Chinese EFL Teachers’ Written Feedback on Expository Argumentation (EA): a Sociocognitive Perspective
Although teacher written feedback on student writing has become a central topic for second language (L2) writing research, investigations into it have mainly focused on the surface-level errors of student writing. This study, situated in the Chinese EFL context where feedback research is more limited, echoed the general call for more research addressing non-error feedback (e.g., organization and content feedback). It was informed by a sociocognitive view of teacher feedback and SFL (Systemic Functional Linguistics) genre pedagogy and followed Hyland and Hyland’s (2006a) lead to study the feedback-and-interpretation process. Particularly, it investigated • how feedback on expository argumentation (EA feedback) is given and processed, as reflected by the teacher’s/student’s decision-making thought processes, and • the extent to which the feedback-and-interpretation process is helpful for student development.

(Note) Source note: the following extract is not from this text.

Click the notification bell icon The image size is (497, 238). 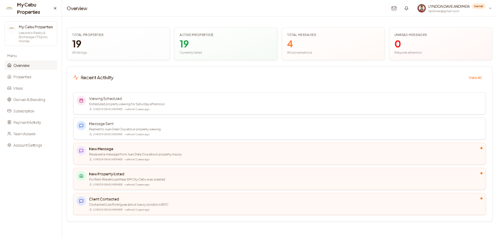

Methodologically, the study adopted a case study approach. This approach was used because it is most suitable for answering the research questions explored in the study, that is, the “how” questions about teachers’/students’ decision-making (Bowles, 2010). As a case study, it focused on three teacher-student pairs/cases (a teacher and three of her students) and lasted one semester. To get the best possible answers to research questions, it quantitatively and qualitatively analysed data obtained from think-alouds, teacher comments on student writing, student notes, and interviews (background interviews, retrospective interviews, ongoing interviews, and final interviews).
The study found that the teacher consistently provided EA feedback on supporting evidence, cohesion and coherence, topic statement, topic sentences, conclusion, and overall organization and she usually used the following approaches to deliver EA feedback: problems/strengths identifications, explanations, suggestions, revisions, and a combination thereof. The study also found that the students interpreted (accepted and incorporated) EA feedback in different ways and their interpretation of EA feedback was marked by changes. Furthermore, the study found that the teacher’s/students’ decisions to provide/process EA feedback were formed through the workings of the their “mindbodyworld” (Atkinson, 2014). Generally speaking, the study found that the teacher-student interaction during the feedback process did not always go very well, but it was still helpful for the students’ development as writers and feedback receivers.
The study was significant in that it advanced the understanding of teacher feedback by providing a sociocognitive explanation about 1) how the teacher offers feedback, 2) how the student attends to teacher feedback, 3) how the teacher, the student, the feedback itself (as the text-level context), and the context interact with each other during the feedback process, and 4) how student learning and development occur during the feedback process. An advanced understanding of teacher feedback had pertinence not only for the Chinese EFL context, but also for other L2 contexts.